Schiff bases bearing a sterically hindered phenolic moiety and their Bi(III) complexes were synthesized and characterized by physicochemical, quantum chemical, and biological methods. The compounds were screened in vitro against bacterial and yeast strains. It was found that Bi(III) complexes demonstrate higher antimicrobial activity compared to the parent ligands as well as to the commonly used drug (De-Nol®). Moreover, the antibacterial activity of investigated compounds did not directly correlate with their hemolytic activity, indicating that the antimicrobial effect of Bi(III) complexes cannot be explained solely by their membranolytic properties. Spectrofluorometric studies of the interaction of the Bi(III) complexes with plasma proteins indicate their moderate to high affinity toward BSA and hemoglobin, which is crucial for the determination of their pharmacological profile as well as toxicity assessment. Additionally, molecular docking was performed to predict the possible interaction modes and binding energies of the tested compounds at the molecular level. The results obtained may provide the basis for the design and development of novel Bi(III)-based antimicrobial agents.

Graphical abstract

Abstract Image

查看原文

微信好友朋友圈 QQ好友复制链接

本刊更多论文

源自脂肪族胺的希夫碱铋(III)配合物：与生物大分子的相互作用及抗菌活性。

采用物理化学、量子化学和生物方法合成了具有位阻酚段的席夫碱及其Bi（III）配合物。对化合物进行了体外抗细菌和酵母菌的筛选。研究发现，与母体配体和常用药物（De-Nol®）相比，Bi（III）配合物具有更高的抗菌活性。此外，所研究化合物的抗菌活性与它们的溶血活性没有直接关系，这表明Bi（III）配合物的抗菌作用不能仅仅用它们的膜溶性来解释。Bi（III）复合物与血浆蛋白相互作用的荧光光谱研究表明，它们对BSA和血红蛋白具有中等至高的亲和力，这对于确定其药理学特征和毒性评估至关重要。此外，还进行了分子对接，在分子水平上预测了被测化合物可能的相互作用模式和结合能。所得结果可为新型Bi（III）基抗菌药物的设计和开发提供依据。

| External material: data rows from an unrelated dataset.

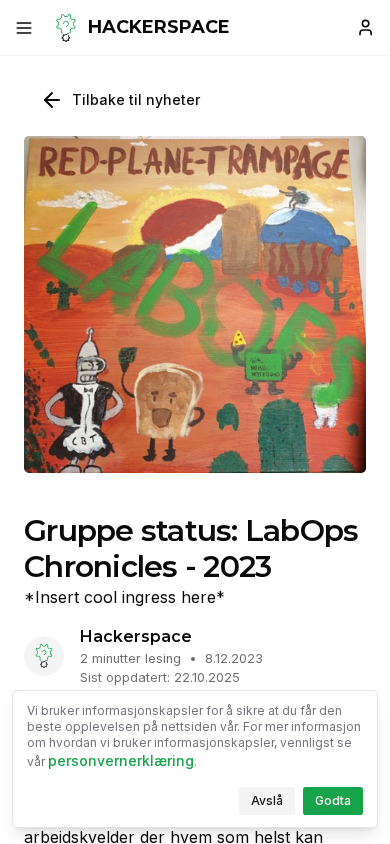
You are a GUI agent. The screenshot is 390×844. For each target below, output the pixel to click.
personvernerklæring (121, 760)
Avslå (273, 804)
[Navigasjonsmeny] (24, 28)
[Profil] (366, 28)
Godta (339, 804)
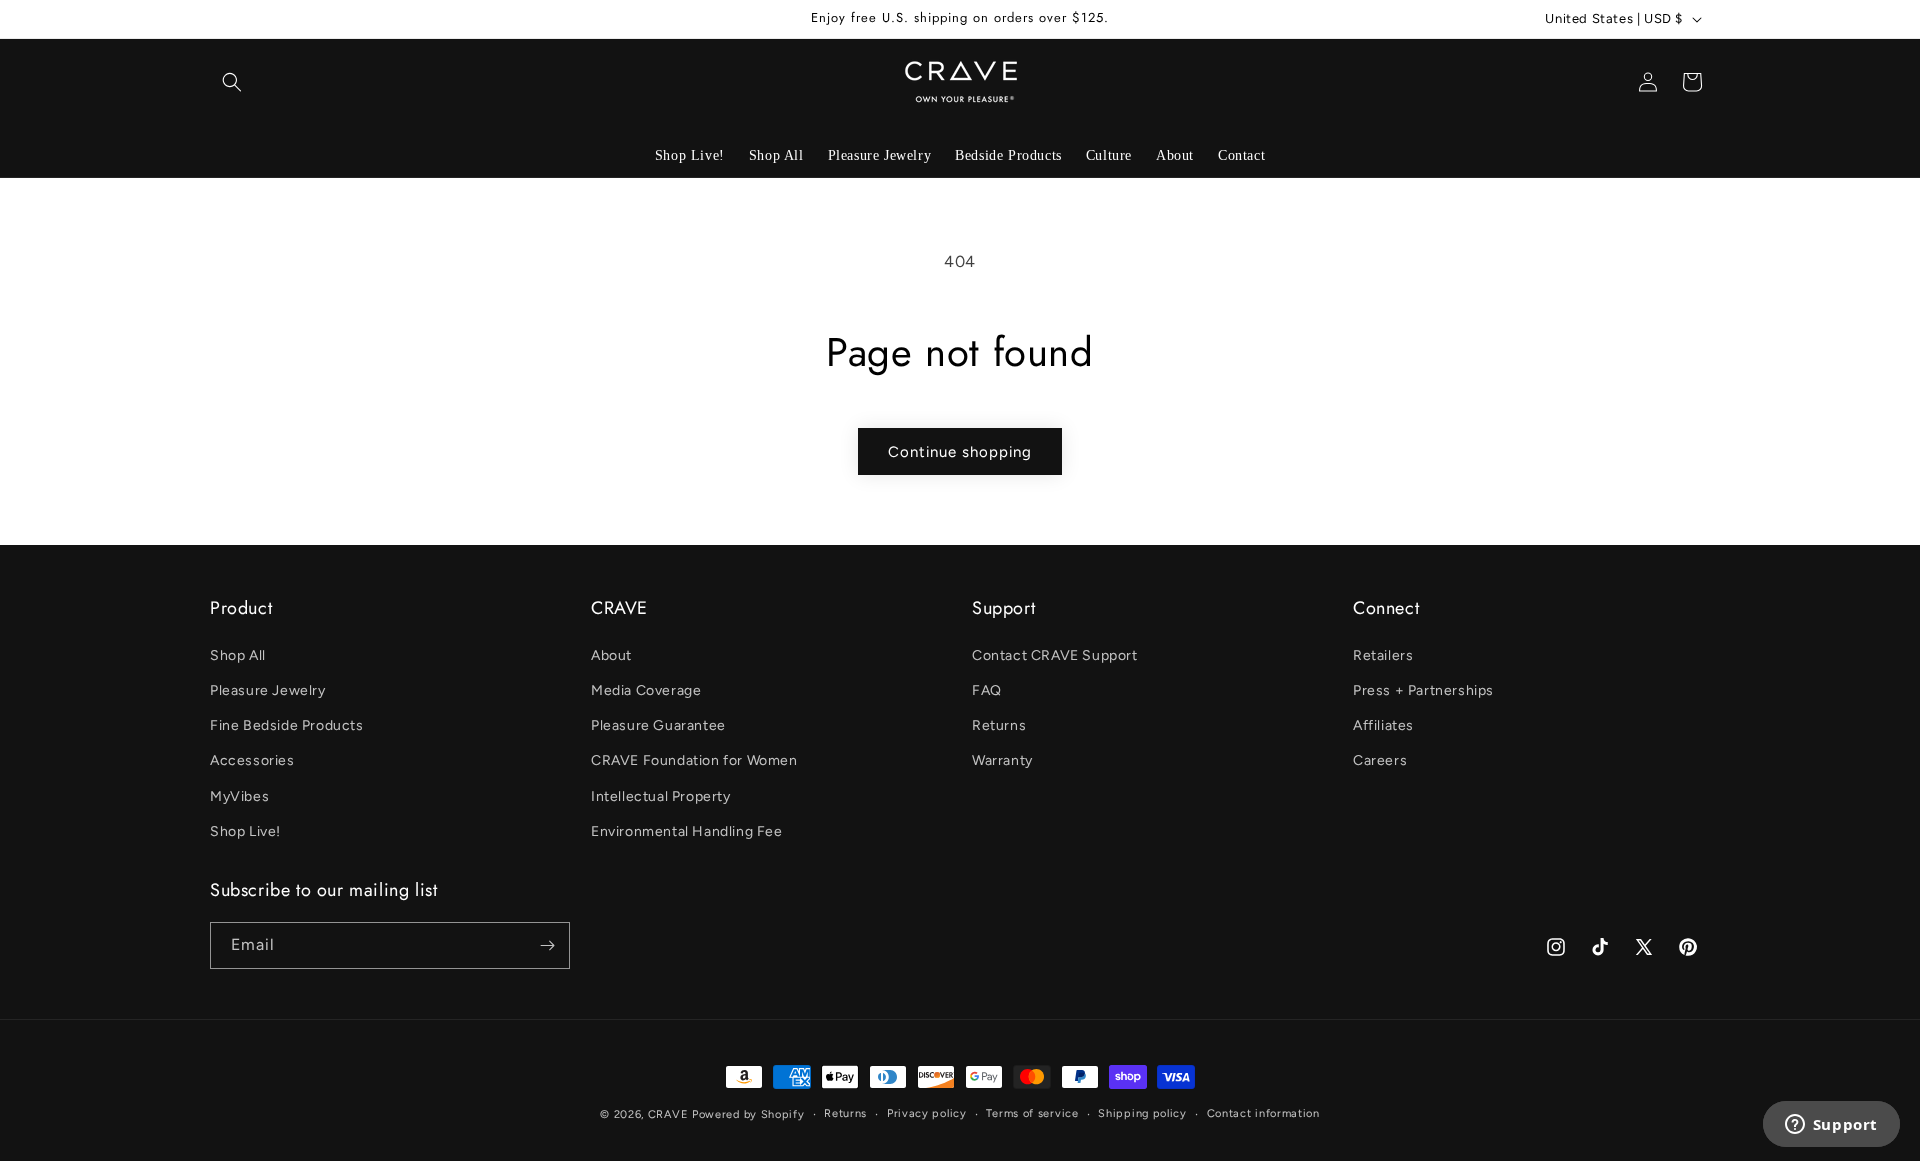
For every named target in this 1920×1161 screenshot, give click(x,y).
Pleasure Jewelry (268, 690)
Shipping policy (1142, 1113)
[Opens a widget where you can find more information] (1831, 1126)
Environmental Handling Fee (687, 831)
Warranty (1002, 760)
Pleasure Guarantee (658, 725)
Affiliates (1383, 725)
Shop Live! (245, 831)
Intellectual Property (661, 796)
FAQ (987, 690)
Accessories (252, 760)
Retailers (1383, 655)
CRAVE (668, 1114)
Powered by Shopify (748, 1114)
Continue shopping (960, 452)
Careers (1380, 760)
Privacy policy (927, 1113)
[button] (232, 82)
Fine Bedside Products (287, 725)
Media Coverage (646, 690)
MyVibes (239, 796)
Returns (999, 725)
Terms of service (1032, 1113)
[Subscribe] (547, 945)
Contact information (1263, 1113)
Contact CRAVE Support (1055, 655)
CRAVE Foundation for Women (694, 760)
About (611, 655)
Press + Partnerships (1423, 690)
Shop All (238, 655)
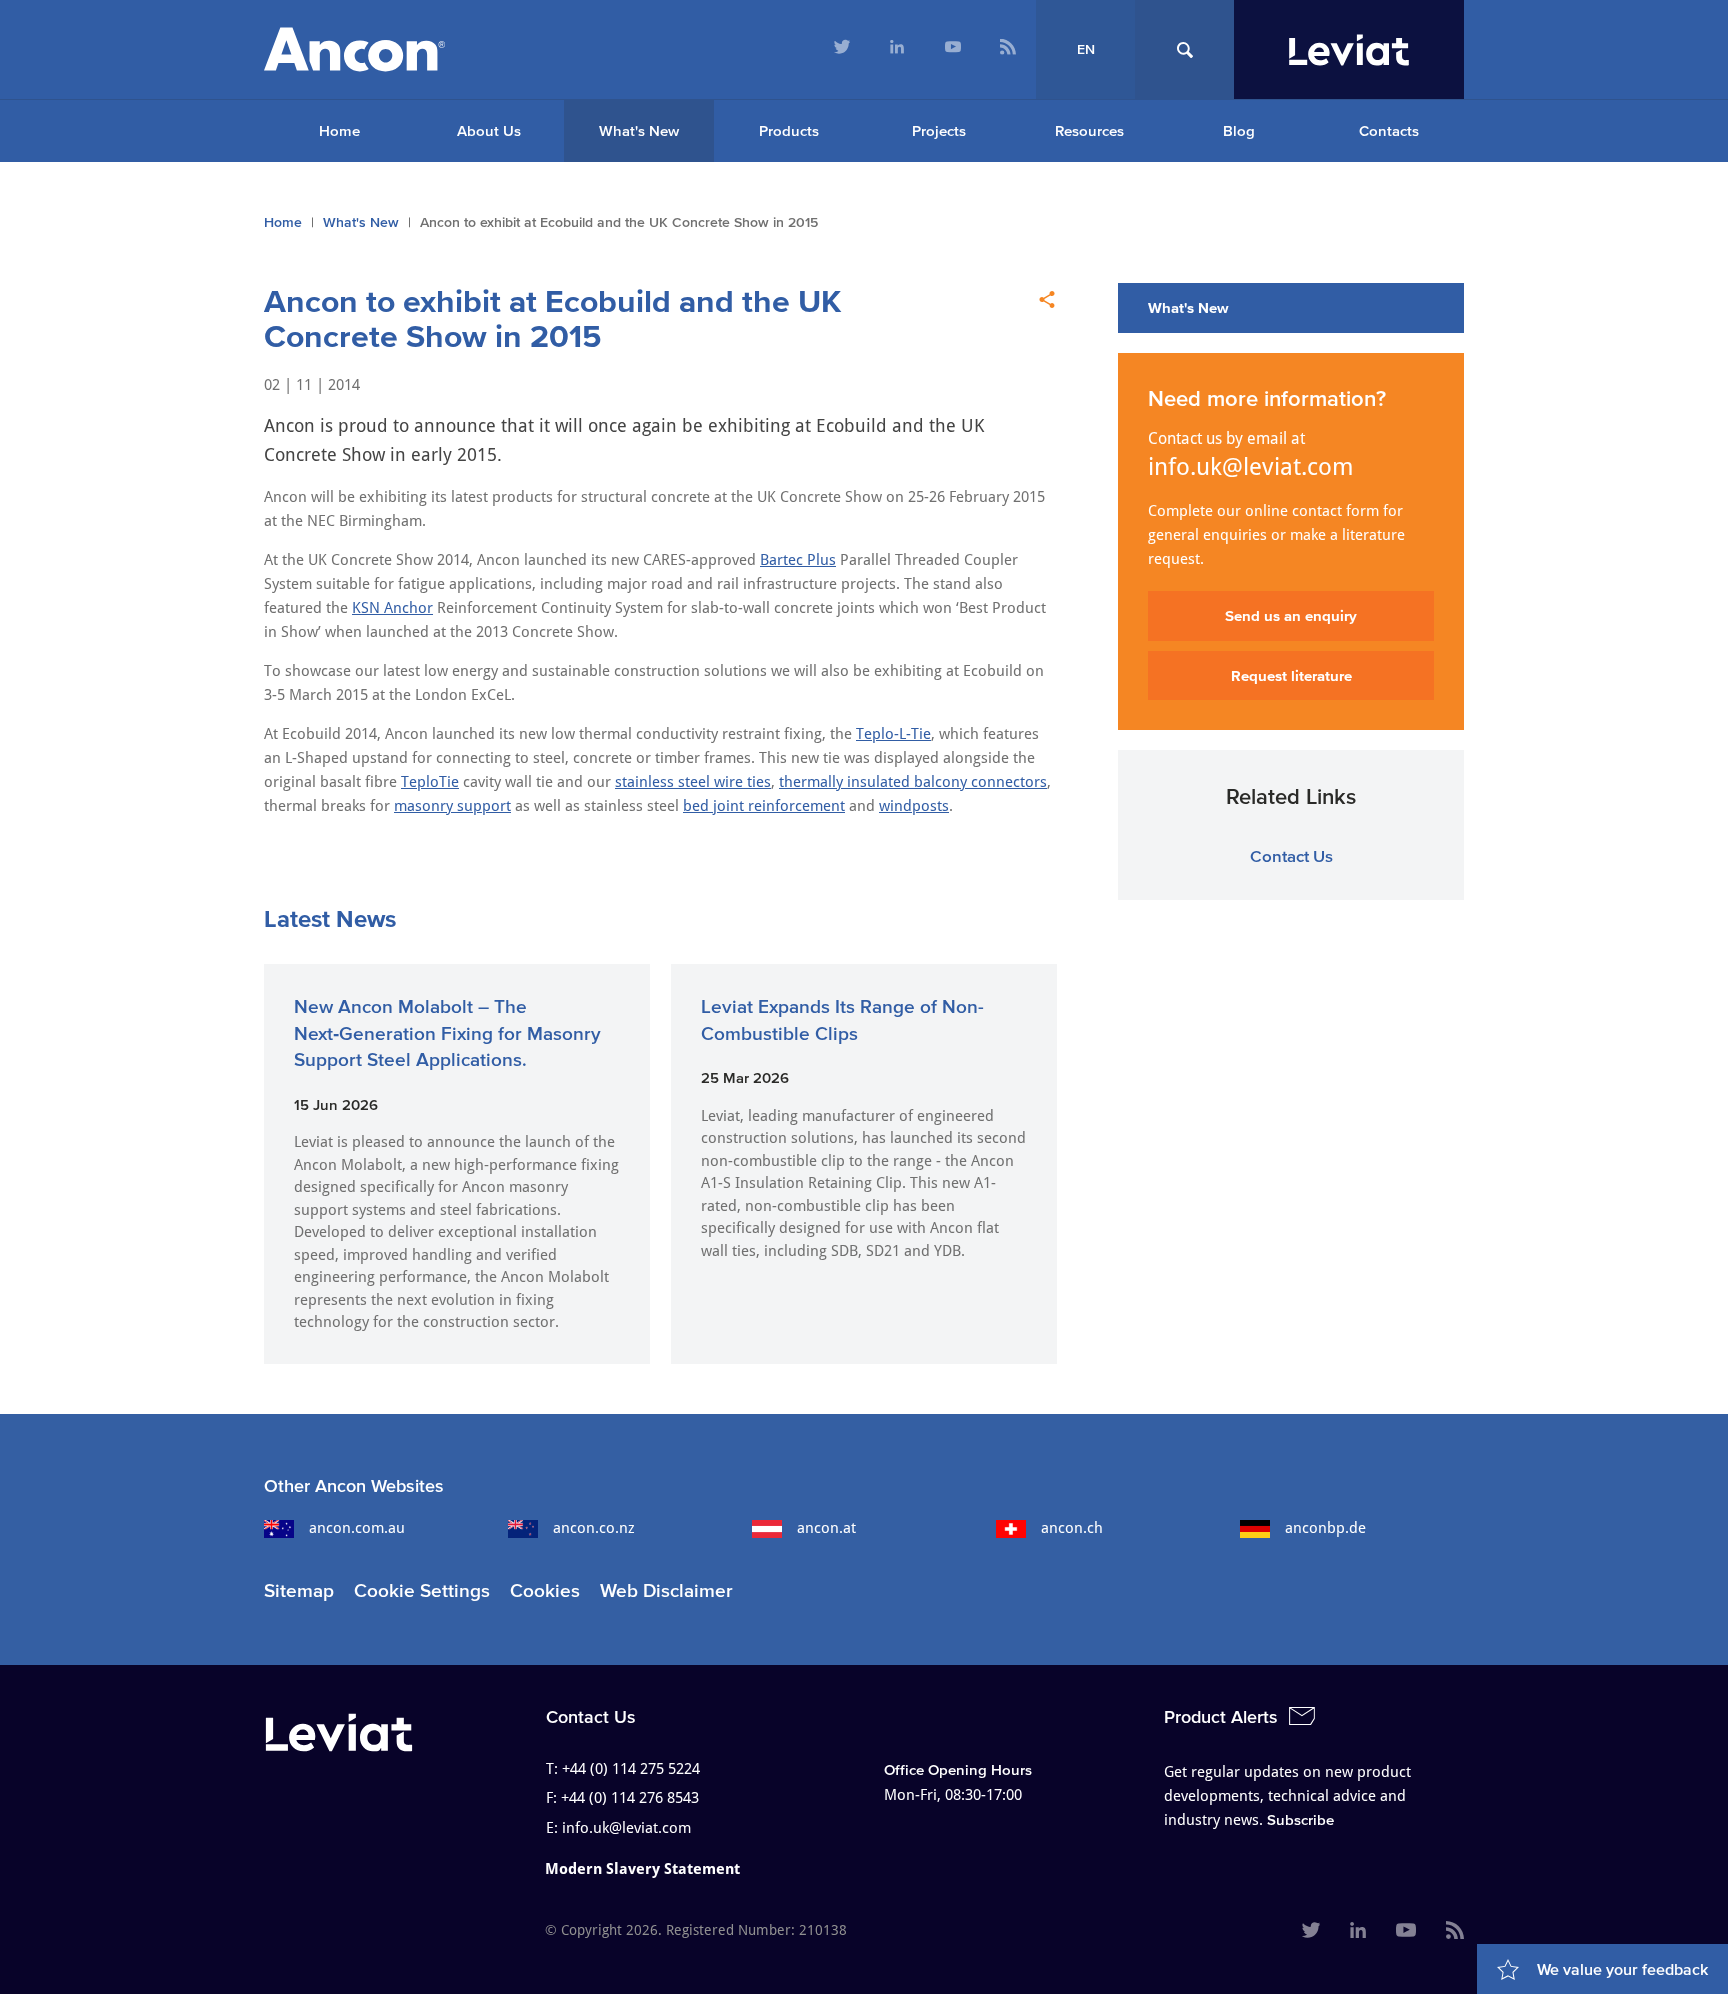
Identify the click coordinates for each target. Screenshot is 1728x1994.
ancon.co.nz (594, 1528)
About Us (489, 130)
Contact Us (1291, 855)
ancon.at (826, 1528)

本文章由计算机程序翻译，如有差异，请以英文原文为准。

求助全文

约1分钟内获得全文去求助

来源期刊

Journal of Biological Inorganic Chemistry 化学-生化与分子生物学

CiteScore

5.90

自引率

3.30%

发文量

审稿时长

3 months

期刊介绍： Biological inorganic chemistry is a growing field of science that embraces the principles of biology and inorganic chemistry and impacts other fields ranging from medicine to the environment. JBIC (Journal of Biological Inorganic Chemistry) seeks to promote this field internationally. The Journal is primarily concerned with advances in understanding the role of metal ions within a biological matrix—be it a protein, DNA/RNA, or a cell, as well as appropriate model studies. Manuscripts describing high-quality original research on the above topics in English are invited for submission to this Journal. The Journal publishes original articles, minireviews, and commentaries on debated issues.